Démétrios renouvelait ses efforts, épongeant sous sa perruque rousse la sueur qui gagnait son crâne rasé et perlait sur le nez rouge qu’il portait souvent à la ville. Il assurait et rassurait : cela se pouvait fort au contraire ; Ali, on le savait, aimait son tigre et le bénéfice qu’il en pouvait tirer. L’un, tigre, autant que l’autre, bénéfice, étaient chers à son cœur et il ne les aurait pas laissés là, sur le pavé de la capitale, sans autre forme de procès. Peu à peu le tigre changea de refrain, mais ce n’était guère mieux, un petit peu mieux seulement : « Tu crois ? », « Tu crois vraiment ? », sur tous les modes et dans tous les registres, variation rythmique à l’appui, cadences improvisées parfois, et da capo, on recommence.

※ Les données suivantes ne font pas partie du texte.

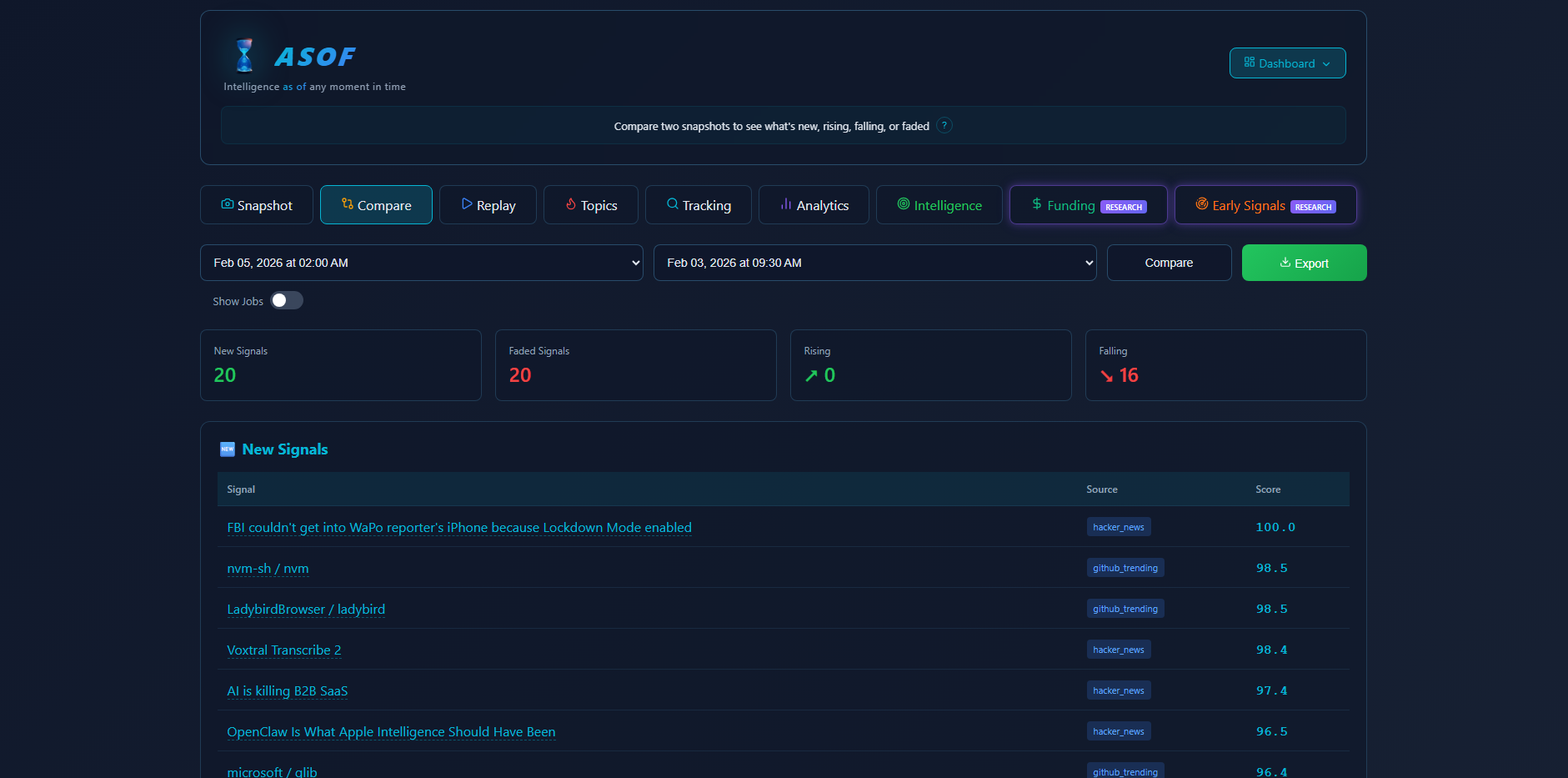Select the flame icon on the Topics tab
Screen dimensions: 1568x778
pyautogui.click(x=570, y=204)
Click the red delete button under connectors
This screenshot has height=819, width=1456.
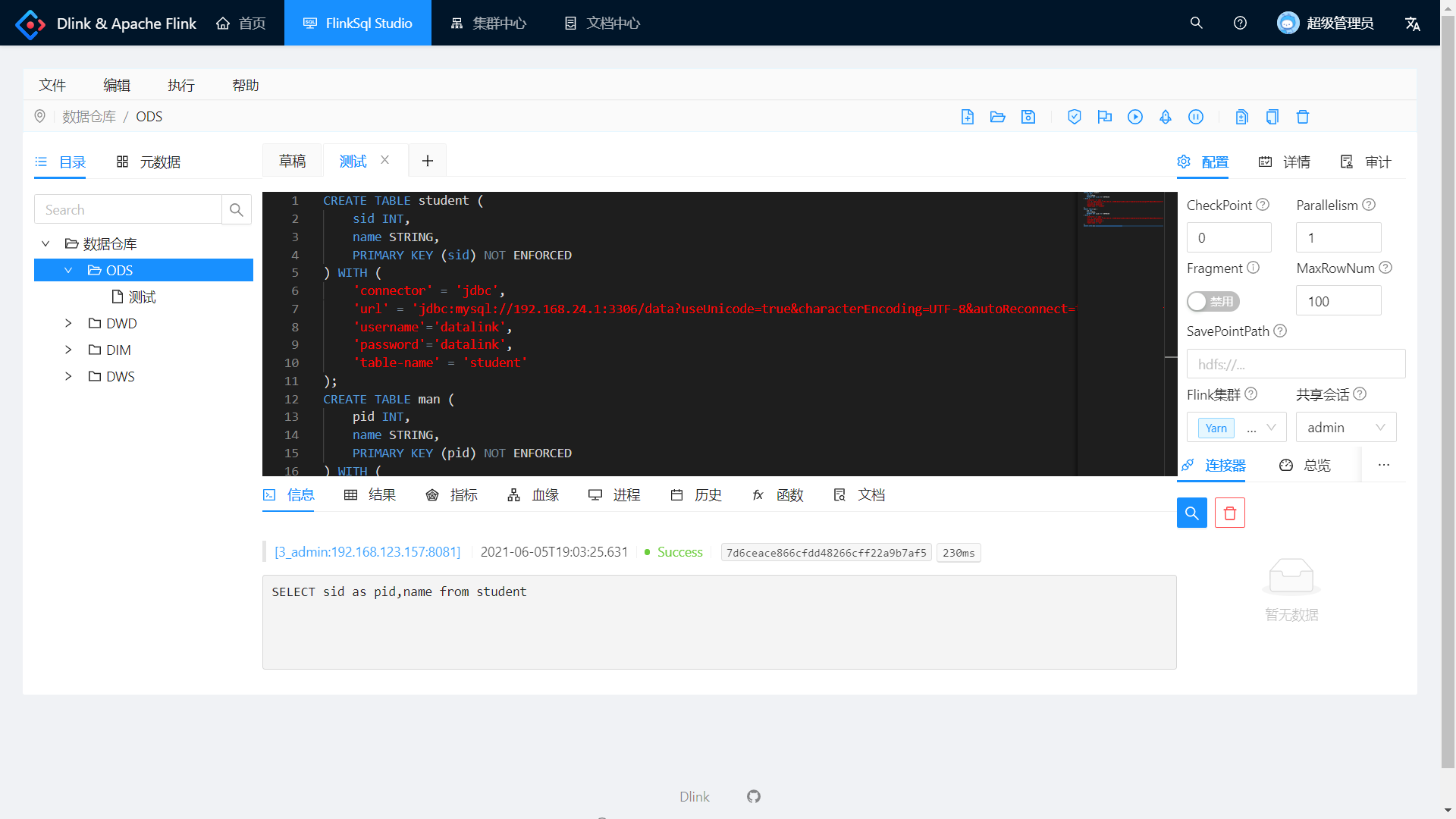[1230, 513]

Démetrios, sentant qu’il prenait l’avantage, n’y tint plus et s’il est possible de hurler tout en chuchotant, ce qu’imposait le saint lieu, alors il chuchota bruyamment que si vraiment le tigre était indigne, si vraiment tout cela ne se pouvait, ne se pouvait, ne se pouvait, pourquoi, il le demandait, pourquoi Ali aurait-il pris la peine à la fin de sa missive, écrite sur papier rose, d’indiquer minutieusement les étapes qui de Marseille devait le mener par voie maritime jusqu’à Alexandrie où il avait de la famille, via Napoli, Catane, Le Pirée et La Canée ? Pourquoi, demandait encore Démétrios, aurait-il à la suite de cet itinéraire, épinglé quelques billets de banque dont l’origine géographique suivait rigoureusement les étapes indiquées ? Pourquoi, péroraison du clown, indiquait-il négligemment that he would be in Alexandria, date précise dûment indiquée, and would be waiting in a nice coffee shop, tous les jours from 5 to 7 ?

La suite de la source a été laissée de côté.